Material for the task —
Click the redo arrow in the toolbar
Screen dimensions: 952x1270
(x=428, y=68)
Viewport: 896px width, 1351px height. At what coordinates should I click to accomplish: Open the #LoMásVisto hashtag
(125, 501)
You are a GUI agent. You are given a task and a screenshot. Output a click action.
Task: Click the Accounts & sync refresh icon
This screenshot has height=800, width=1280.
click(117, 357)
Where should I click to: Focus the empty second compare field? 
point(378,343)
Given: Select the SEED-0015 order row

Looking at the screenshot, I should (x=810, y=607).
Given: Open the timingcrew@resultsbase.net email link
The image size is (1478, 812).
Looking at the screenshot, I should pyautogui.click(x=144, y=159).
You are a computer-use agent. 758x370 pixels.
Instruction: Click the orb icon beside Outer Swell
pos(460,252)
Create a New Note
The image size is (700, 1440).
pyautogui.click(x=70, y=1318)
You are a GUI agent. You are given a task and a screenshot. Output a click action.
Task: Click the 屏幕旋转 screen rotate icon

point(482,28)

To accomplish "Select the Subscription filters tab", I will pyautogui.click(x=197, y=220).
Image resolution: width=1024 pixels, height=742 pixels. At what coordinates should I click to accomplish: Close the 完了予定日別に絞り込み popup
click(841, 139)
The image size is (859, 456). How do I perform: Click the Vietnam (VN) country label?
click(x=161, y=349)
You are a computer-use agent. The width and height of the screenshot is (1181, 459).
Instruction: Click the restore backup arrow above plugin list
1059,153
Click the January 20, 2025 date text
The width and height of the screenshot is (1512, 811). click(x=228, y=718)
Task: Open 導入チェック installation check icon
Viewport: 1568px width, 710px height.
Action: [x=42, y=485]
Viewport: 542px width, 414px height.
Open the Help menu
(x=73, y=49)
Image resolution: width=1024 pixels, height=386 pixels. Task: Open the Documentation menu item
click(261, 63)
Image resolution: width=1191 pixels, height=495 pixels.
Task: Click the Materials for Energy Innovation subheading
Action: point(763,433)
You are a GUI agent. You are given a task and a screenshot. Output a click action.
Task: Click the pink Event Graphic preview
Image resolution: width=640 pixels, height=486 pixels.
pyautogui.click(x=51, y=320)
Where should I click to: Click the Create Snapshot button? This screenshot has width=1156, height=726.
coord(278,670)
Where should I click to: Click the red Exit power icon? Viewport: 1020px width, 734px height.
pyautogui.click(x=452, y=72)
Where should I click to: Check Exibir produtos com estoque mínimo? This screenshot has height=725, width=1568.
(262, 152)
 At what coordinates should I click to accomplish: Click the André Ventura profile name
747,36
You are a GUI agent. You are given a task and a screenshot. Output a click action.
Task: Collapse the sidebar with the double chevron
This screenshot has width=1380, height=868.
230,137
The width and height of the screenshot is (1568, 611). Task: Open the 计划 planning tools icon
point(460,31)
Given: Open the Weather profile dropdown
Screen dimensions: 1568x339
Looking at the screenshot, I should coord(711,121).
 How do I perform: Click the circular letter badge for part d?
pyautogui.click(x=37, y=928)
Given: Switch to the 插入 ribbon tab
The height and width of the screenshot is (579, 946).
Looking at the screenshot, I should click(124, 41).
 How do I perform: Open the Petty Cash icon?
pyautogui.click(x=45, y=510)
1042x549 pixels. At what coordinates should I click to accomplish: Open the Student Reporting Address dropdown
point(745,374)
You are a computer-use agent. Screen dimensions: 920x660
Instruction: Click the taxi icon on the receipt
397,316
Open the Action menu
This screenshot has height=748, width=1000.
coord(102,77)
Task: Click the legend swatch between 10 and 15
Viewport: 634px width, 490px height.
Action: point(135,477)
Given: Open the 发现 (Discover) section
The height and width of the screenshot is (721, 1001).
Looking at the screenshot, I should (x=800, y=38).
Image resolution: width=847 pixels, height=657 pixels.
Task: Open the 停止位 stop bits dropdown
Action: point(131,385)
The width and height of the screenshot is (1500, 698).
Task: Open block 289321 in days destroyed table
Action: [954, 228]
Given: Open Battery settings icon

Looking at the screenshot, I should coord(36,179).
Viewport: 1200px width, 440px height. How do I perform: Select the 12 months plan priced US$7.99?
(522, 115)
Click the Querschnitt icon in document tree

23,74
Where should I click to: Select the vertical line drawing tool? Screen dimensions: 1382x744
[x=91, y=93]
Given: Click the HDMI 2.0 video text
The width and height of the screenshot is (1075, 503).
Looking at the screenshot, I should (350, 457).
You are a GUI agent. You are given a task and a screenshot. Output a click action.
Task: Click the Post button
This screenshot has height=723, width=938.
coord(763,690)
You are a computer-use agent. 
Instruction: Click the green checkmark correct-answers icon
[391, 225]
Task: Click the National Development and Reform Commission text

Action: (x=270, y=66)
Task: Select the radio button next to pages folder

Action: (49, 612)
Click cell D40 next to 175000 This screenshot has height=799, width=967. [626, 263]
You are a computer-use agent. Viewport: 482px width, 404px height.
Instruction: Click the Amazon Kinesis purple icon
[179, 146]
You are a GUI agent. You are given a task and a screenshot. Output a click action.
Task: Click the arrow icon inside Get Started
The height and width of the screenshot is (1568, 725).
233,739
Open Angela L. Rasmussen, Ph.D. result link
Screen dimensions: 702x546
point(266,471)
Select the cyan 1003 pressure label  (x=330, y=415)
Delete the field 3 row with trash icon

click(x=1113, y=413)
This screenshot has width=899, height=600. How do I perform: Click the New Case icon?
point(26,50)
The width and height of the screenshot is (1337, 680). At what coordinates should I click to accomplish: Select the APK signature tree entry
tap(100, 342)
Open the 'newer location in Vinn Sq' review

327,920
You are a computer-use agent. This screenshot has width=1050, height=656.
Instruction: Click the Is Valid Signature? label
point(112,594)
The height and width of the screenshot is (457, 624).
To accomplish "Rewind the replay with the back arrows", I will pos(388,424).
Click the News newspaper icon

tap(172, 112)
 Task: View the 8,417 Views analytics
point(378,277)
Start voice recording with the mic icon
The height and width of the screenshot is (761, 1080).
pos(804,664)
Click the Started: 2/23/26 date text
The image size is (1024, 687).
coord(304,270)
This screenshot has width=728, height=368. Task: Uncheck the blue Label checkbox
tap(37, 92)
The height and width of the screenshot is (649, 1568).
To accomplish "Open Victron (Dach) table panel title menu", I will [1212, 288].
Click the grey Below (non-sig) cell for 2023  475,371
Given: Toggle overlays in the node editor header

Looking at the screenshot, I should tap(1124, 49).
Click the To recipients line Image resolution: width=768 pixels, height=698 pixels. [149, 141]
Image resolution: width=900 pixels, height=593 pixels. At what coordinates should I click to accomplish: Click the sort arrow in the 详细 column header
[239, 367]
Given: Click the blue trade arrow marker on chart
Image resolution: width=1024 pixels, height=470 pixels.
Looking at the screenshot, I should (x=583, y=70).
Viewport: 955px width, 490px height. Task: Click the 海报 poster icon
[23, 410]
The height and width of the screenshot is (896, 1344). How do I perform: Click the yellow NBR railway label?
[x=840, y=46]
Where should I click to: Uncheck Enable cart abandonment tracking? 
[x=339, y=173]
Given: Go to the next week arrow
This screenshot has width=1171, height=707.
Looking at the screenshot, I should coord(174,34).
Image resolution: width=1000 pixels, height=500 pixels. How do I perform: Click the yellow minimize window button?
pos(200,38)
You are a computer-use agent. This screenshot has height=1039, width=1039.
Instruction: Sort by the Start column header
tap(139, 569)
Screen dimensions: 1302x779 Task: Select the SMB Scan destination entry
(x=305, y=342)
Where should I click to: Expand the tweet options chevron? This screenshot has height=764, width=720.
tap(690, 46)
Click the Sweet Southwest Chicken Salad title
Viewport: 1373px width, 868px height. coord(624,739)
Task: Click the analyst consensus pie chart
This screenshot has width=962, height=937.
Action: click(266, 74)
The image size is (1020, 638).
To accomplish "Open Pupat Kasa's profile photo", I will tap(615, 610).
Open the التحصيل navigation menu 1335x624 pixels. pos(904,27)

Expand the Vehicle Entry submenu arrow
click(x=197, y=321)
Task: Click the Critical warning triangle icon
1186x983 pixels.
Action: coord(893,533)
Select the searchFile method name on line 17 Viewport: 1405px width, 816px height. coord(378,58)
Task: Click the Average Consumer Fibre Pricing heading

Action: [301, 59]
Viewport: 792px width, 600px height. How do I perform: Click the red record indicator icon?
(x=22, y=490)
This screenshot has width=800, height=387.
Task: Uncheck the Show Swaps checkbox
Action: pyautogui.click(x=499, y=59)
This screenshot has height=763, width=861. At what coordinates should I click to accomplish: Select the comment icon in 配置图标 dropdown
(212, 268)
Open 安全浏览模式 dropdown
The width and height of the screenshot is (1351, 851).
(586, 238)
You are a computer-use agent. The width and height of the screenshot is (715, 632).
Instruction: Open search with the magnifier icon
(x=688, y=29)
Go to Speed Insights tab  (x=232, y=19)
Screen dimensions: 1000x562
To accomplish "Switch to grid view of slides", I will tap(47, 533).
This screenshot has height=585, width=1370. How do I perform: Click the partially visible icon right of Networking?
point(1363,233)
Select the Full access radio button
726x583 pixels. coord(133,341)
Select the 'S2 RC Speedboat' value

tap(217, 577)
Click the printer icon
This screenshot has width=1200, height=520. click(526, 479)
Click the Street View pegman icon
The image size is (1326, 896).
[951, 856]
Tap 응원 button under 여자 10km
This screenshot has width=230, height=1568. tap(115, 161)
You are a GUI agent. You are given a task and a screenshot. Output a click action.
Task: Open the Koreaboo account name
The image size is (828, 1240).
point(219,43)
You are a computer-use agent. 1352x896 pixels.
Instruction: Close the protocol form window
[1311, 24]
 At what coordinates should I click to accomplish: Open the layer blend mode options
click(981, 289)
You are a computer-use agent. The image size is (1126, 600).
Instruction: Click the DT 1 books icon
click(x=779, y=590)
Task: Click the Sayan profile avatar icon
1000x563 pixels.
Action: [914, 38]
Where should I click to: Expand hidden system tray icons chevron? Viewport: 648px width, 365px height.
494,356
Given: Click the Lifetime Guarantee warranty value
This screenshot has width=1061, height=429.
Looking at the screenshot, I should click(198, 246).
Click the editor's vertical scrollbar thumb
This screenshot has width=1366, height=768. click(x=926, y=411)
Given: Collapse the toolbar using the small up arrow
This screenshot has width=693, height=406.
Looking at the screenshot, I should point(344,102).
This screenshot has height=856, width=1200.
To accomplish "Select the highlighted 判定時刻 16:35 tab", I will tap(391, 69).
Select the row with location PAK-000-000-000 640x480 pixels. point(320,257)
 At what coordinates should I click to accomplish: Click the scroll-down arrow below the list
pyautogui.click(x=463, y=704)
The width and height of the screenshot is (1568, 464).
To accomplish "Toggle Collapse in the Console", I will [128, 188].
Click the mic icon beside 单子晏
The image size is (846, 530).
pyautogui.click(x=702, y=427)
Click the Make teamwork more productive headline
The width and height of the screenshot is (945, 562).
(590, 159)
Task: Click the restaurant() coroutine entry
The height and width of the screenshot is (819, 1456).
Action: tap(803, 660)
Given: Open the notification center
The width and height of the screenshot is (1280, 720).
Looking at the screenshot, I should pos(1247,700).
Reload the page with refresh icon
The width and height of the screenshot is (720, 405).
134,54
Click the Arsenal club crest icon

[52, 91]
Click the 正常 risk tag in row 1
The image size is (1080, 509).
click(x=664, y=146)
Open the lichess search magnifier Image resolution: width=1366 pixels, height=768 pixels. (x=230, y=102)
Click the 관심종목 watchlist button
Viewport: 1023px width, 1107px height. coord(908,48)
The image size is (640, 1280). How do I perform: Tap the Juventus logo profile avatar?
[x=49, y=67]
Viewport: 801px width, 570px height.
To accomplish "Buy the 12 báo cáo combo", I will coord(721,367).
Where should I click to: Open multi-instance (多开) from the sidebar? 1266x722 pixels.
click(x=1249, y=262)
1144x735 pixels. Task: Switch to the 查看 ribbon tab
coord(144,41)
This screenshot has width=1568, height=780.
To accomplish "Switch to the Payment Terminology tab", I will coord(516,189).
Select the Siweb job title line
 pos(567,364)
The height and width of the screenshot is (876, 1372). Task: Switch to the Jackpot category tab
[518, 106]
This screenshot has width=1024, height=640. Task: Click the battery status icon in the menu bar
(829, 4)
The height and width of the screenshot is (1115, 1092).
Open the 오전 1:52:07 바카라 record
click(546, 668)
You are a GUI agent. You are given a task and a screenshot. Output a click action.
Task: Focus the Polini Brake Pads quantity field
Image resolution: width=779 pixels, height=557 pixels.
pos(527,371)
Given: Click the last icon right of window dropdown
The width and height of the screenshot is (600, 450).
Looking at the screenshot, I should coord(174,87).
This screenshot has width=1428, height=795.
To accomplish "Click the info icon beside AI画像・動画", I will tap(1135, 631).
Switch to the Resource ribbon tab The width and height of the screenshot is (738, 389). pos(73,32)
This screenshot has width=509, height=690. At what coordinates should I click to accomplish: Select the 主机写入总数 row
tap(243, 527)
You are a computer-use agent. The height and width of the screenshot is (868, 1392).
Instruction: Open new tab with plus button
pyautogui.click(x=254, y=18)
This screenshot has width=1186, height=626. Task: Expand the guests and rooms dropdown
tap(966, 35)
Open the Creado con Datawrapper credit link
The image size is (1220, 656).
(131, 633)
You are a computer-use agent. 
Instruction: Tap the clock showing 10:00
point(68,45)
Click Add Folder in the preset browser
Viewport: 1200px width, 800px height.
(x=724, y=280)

Your task — The answer is the lines above between the line holding "Viewport: 542px width, 414px height." and the line holding "You are a computer-use agent. Screen", inclusive, each written out exactly, and no others.

Exercise output —
Viewport: 542px width, 414px height.
Open the Help menu
(x=73, y=49)
Image resolution: width=1024 pixels, height=386 pixels. Task: Open the Documentation menu item
click(261, 63)
Image resolution: width=1191 pixels, height=495 pixels.
Task: Click the Materials for Energy Innovation subheading
Action: point(763,433)
You are a GUI agent. You are given a task and a screenshot. Output a click action.
Task: Click the pink Event Graphic preview
Image resolution: width=640 pixels, height=486 pixels.
pyautogui.click(x=51, y=320)
Where should I click to: Click the Create Snapshot button? This screenshot has width=1156, height=726.
coord(278,670)
Where should I click to: Click the red Exit power icon? Viewport: 1020px width, 734px height.
pyautogui.click(x=452, y=72)
Where should I click to: Check Exibir produtos com estoque mínimo? This screenshot has height=725, width=1568.
(262, 152)
 At what coordinates should I click to accomplish: Click the André Ventura profile name
747,36
You are a GUI agent. You are given a task and a screenshot. Output a click action.
Task: Collapse the sidebar with the double chevron
This screenshot has width=1380, height=868.
230,137
The width and height of the screenshot is (1568, 611). Task: Open the 计划 planning tools icon
point(460,31)
Given: Open the Weather profile dropdown
Screen dimensions: 1568x339
Looking at the screenshot, I should coord(711,121).
 How do I perform: Click the circular letter badge for part d?
pyautogui.click(x=37, y=928)
Given: Switch to the 插入 ribbon tab
The height and width of the screenshot is (579, 946).
Looking at the screenshot, I should click(124, 41).
 How do I perform: Open the Petty Cash icon?
pyautogui.click(x=45, y=510)
1042x549 pixels. At what coordinates should I click to accomplish: Open the Student Reporting Address dropdown
point(745,374)
You are a computer-use agent. Screen dimensions: 920x660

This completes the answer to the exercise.